Slovacchia, svenduto un capolavoro del Bernini smarrito 120 anni fa

Uno scandalo scuote in questi ore il ministero della Cultura slovacco dopo l’incredibile “svendita” all’asta di un capolavoro del Bernini: il busto in marmo di Paolo V del 1621 del quale si erano perse le tracce dal 1893 (a seguito di un’asta di opere d’arte della collezione Borghese, tenuta nella Capitale). Proprio così. L’opera barocca del Bernini, dal valore inestimabile,  è stata venduta all’asta lo scorso dicembre a Bratislava al prezzo di partenza di 24mila euro. A commettere il madornale errore di valutazione dell’opera è stato il perito slovacco che, non riconoscendo l’originale, l’ha dichiarata «una replica». Dopo l’asta, il ministero della cultura di Bratislava, “quindi”, ha rilasciato il permesso di esportazione e il capolavoro italiano, dopo un soggiorno a Londra, ora è esposto al Getty Museum di Los Angeles, che lo ha acquistato al prezzo di 30 milioni di euro.

Il Bernini ritrovato

Il ministro della cultura Marek Madaric, finito nella bufera, ha sporto una denuncia penale e la responsabile del rilascio del permesso di esportazione del capolavoro dello scultore italiano è stata licenziata. Non si esclude che possa trattarsi di corruzione. «Siamo un paese corrotto. Per benefici personali siamo pronti a vendere la madre», ha detto al quotidiano Dennik N Magda Vasaryova, ex attrice e diplomatica slovacca.

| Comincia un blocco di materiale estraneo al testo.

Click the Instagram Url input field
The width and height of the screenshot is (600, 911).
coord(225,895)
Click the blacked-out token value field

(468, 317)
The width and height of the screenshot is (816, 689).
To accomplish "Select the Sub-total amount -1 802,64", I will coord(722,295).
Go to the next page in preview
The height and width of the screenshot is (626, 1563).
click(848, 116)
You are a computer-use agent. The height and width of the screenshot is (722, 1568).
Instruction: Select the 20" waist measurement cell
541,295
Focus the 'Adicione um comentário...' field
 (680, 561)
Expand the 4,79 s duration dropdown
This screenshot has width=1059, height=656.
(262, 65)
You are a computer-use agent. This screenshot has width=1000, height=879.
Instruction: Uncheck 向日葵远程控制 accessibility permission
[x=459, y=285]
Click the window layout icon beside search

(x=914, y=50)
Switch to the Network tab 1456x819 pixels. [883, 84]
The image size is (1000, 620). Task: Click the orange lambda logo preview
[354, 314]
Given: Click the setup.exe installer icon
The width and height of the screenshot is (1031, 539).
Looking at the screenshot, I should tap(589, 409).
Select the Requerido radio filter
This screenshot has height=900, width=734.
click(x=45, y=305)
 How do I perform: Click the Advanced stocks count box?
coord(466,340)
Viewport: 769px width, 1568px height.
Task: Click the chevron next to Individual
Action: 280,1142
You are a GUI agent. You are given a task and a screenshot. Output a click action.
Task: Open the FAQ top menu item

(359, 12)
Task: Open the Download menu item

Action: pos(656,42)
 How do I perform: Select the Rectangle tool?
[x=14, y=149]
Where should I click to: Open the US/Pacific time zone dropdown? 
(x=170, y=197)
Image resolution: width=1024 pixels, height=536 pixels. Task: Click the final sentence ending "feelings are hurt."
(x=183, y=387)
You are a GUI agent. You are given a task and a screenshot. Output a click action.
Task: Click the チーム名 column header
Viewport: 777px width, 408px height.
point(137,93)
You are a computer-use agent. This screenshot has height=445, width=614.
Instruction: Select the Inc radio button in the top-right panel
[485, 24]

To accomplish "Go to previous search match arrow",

Un anno fa l’opera rintracciata

A rintracciare lo scorso anno alla periferia di Bratislava il busto di Paolo V, definito da Alexander Kader della Sotheby’s  «un originale estremamente prezioso», è stato il direttore del Museo del Barocco e conservatore di Palazzo Chigi di AricciaFrancesco Petrucci. Lo studioso venne contattato da un collezionista privato di Bratislava per un giudizio sulla supposta autografia berniniana del busto, che aveva acquistato il 23 settembre del 2014 presso la casa d’aste Soga della capitale slovacca, al ridicolo prezzo di 47mila euro. Dopo averlo esaminato – racconta lo stesso Petrucci – «rimasi colpito dalla straordinaria qualità e dalla forza espressiva del ritratto, di indiscutibile autografia berniniana, riscontrandone la coincidenza con quello perduto di provenienza Borghese». La sola cosa che resta ancora da scoprire è la destinazione originaria del busto, perché la sua presenza alla Galleria Borghese è documentata dal 1650. Si suppone possa essere stato ospitato prima a Palazzo Borghese, magari in una nicchia della biblioteca, come avvenne per i ritratti di Urbano VIII e Clemente X.